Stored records
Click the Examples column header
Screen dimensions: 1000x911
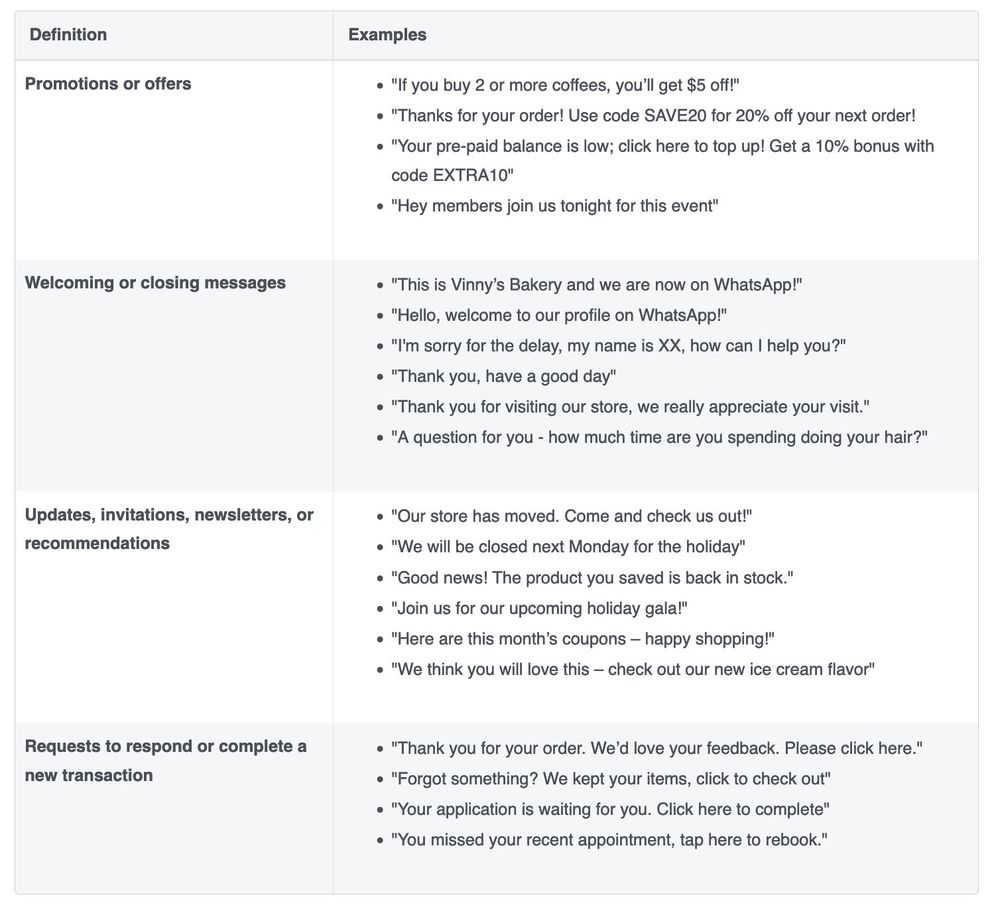coord(387,34)
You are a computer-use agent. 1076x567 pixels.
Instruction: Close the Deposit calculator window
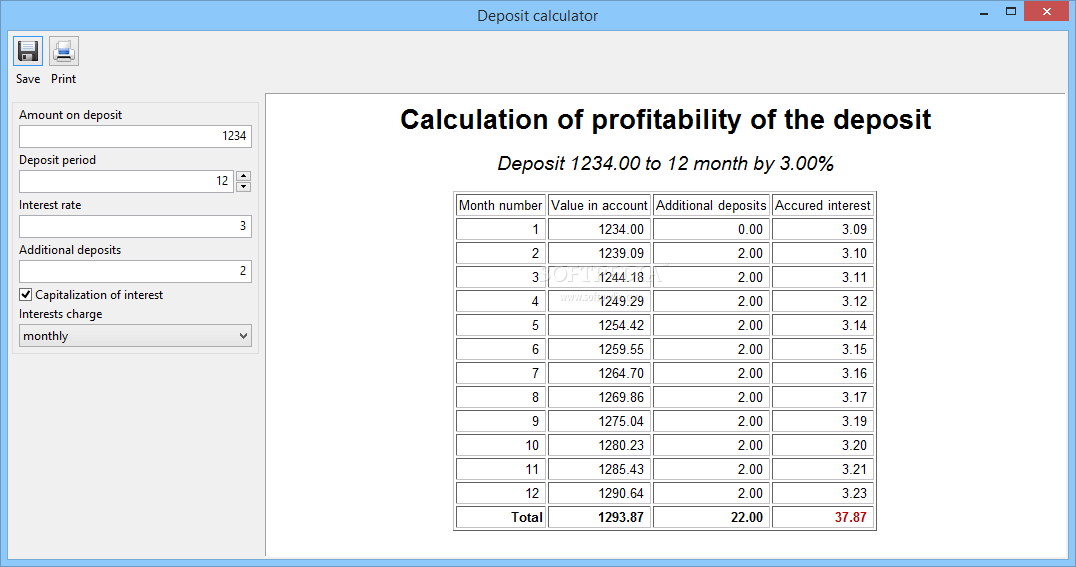(x=1047, y=11)
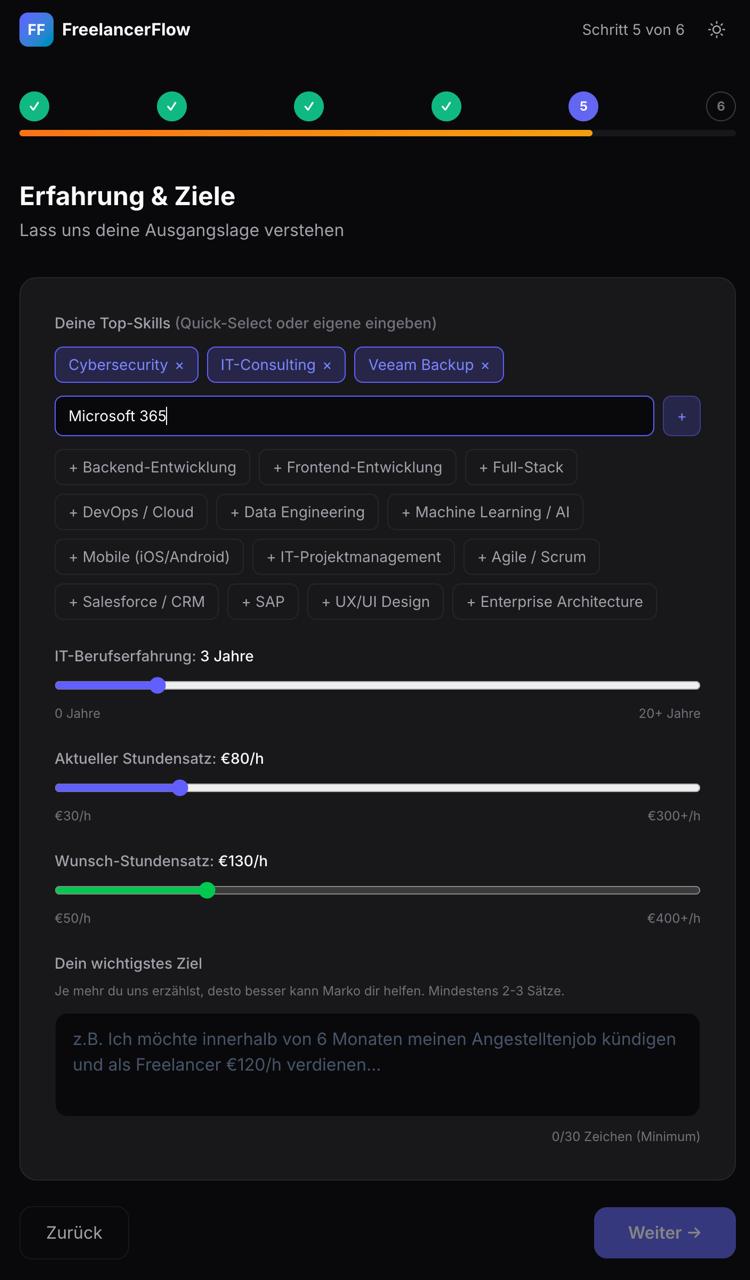The height and width of the screenshot is (1280, 750).
Task: Focus the Microsoft 365 skill input field
Action: [354, 416]
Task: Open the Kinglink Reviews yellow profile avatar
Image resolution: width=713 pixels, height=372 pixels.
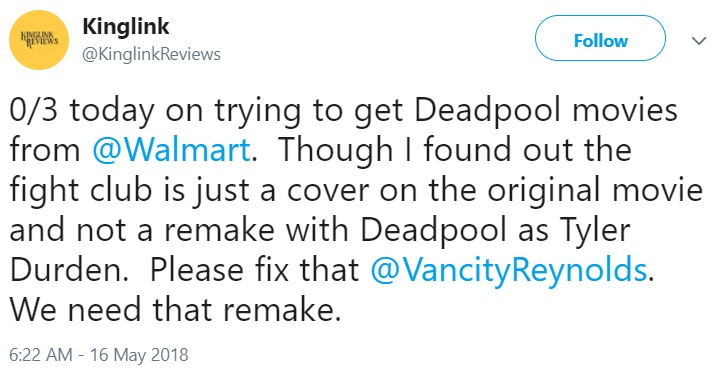Action: (39, 40)
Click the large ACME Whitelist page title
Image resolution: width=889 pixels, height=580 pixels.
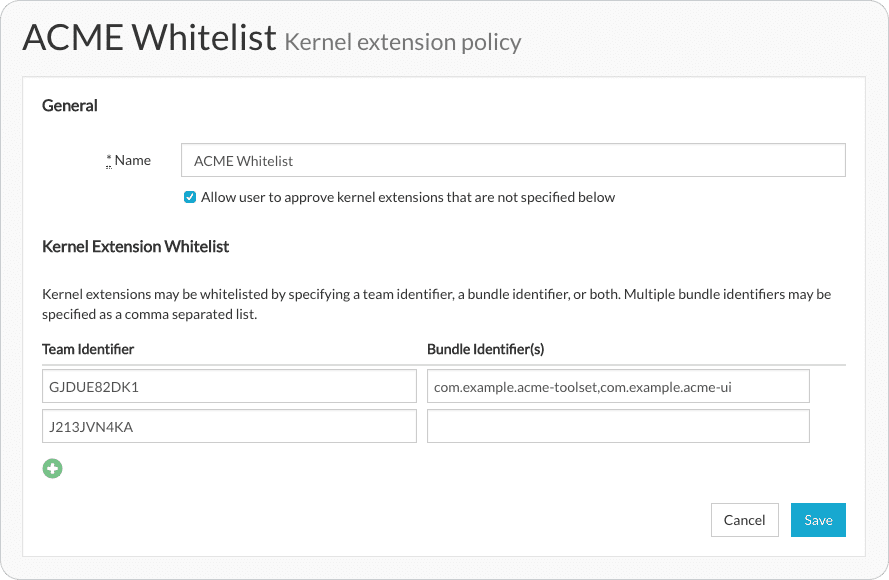(149, 38)
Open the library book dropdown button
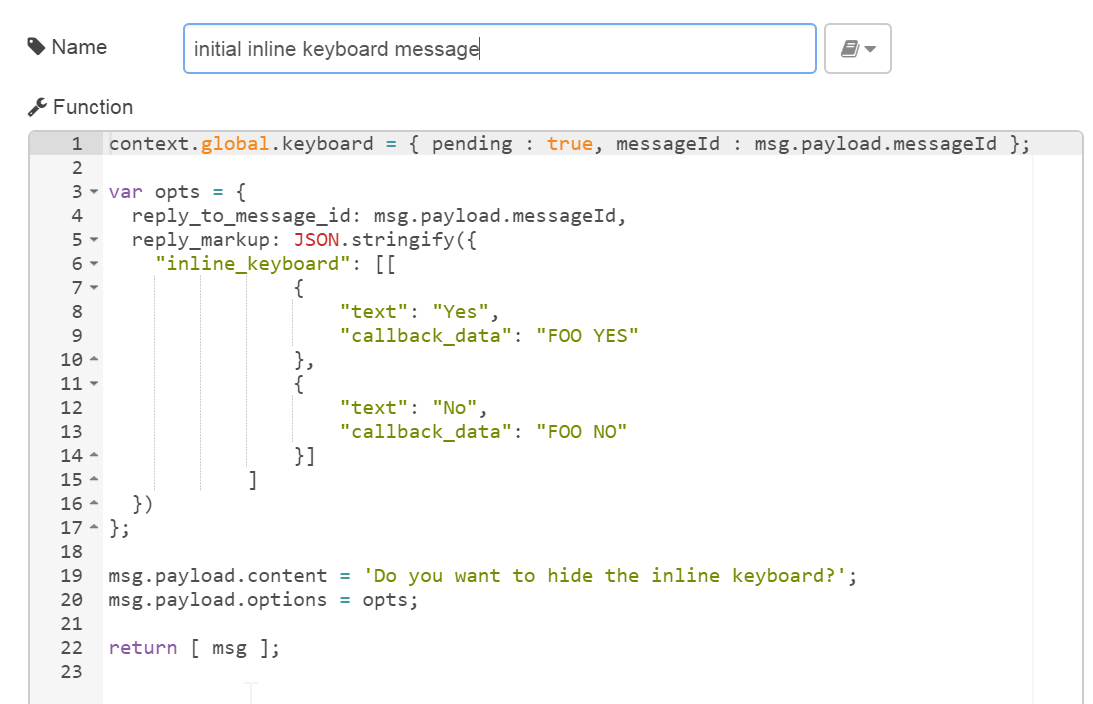1093x704 pixels. pyautogui.click(x=857, y=49)
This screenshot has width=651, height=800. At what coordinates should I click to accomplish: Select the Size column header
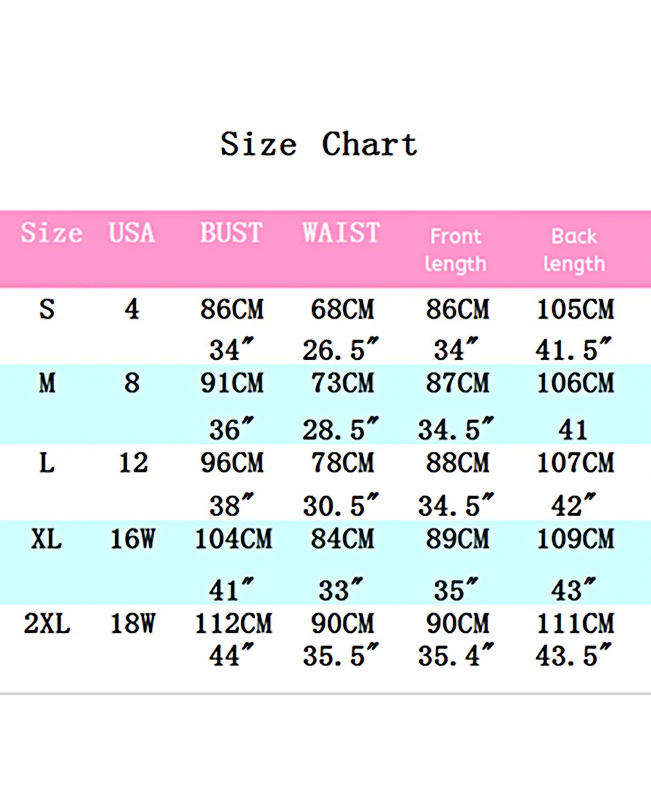pos(52,233)
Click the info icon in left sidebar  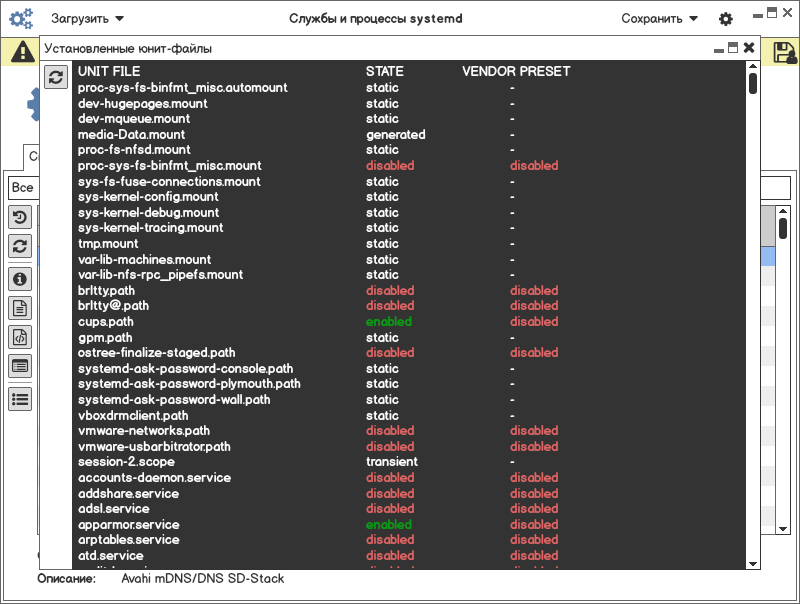[x=20, y=278]
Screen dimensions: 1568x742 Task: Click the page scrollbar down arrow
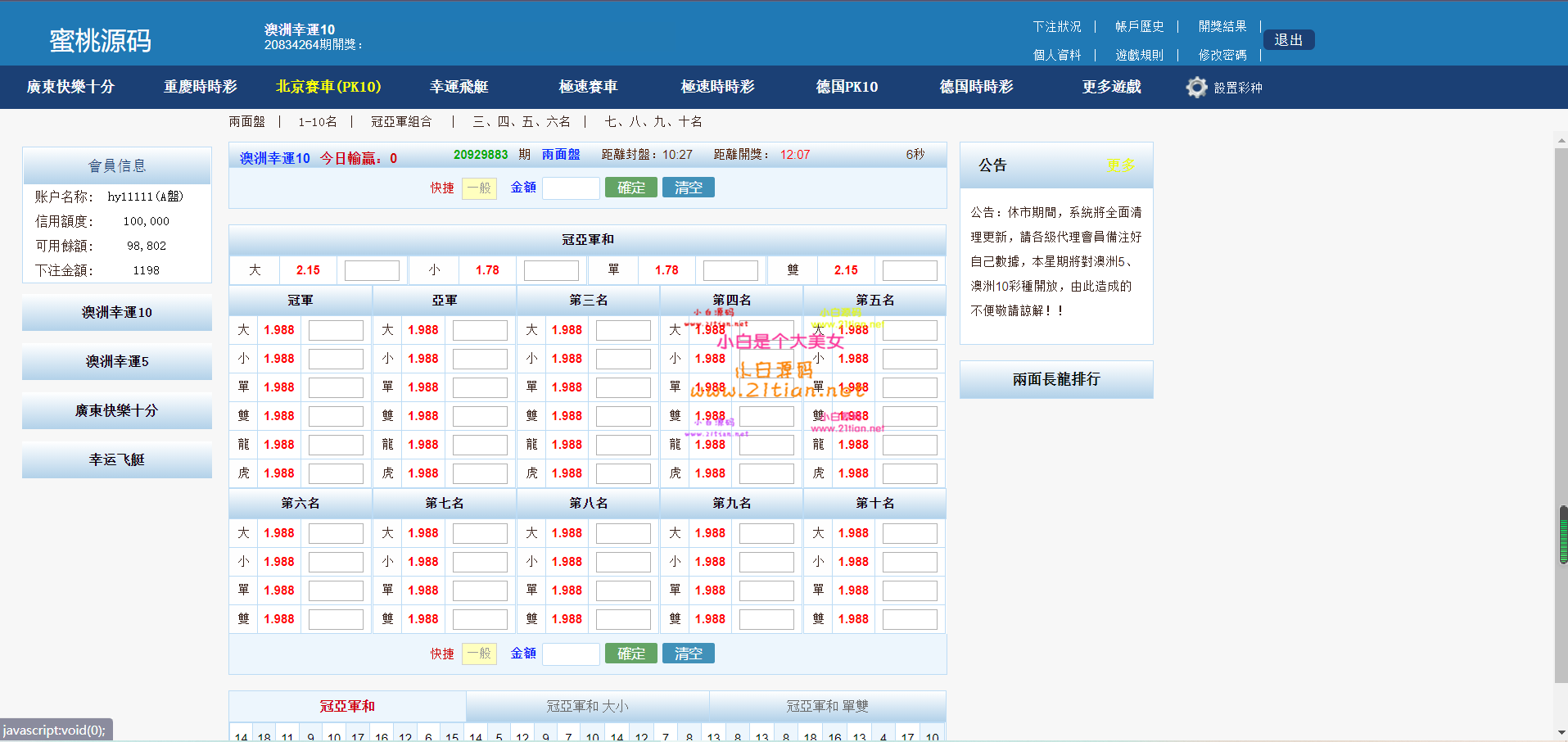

EXERCISE PROMPT
Within the data above, find the lines that contain the word "page" and copy each of them.

RESPONSE TO THIS EXERCISE
Click the large ACME Whitelist page title
Screen dimensions: 1568x742 Task: Click the page scrollbar down arrow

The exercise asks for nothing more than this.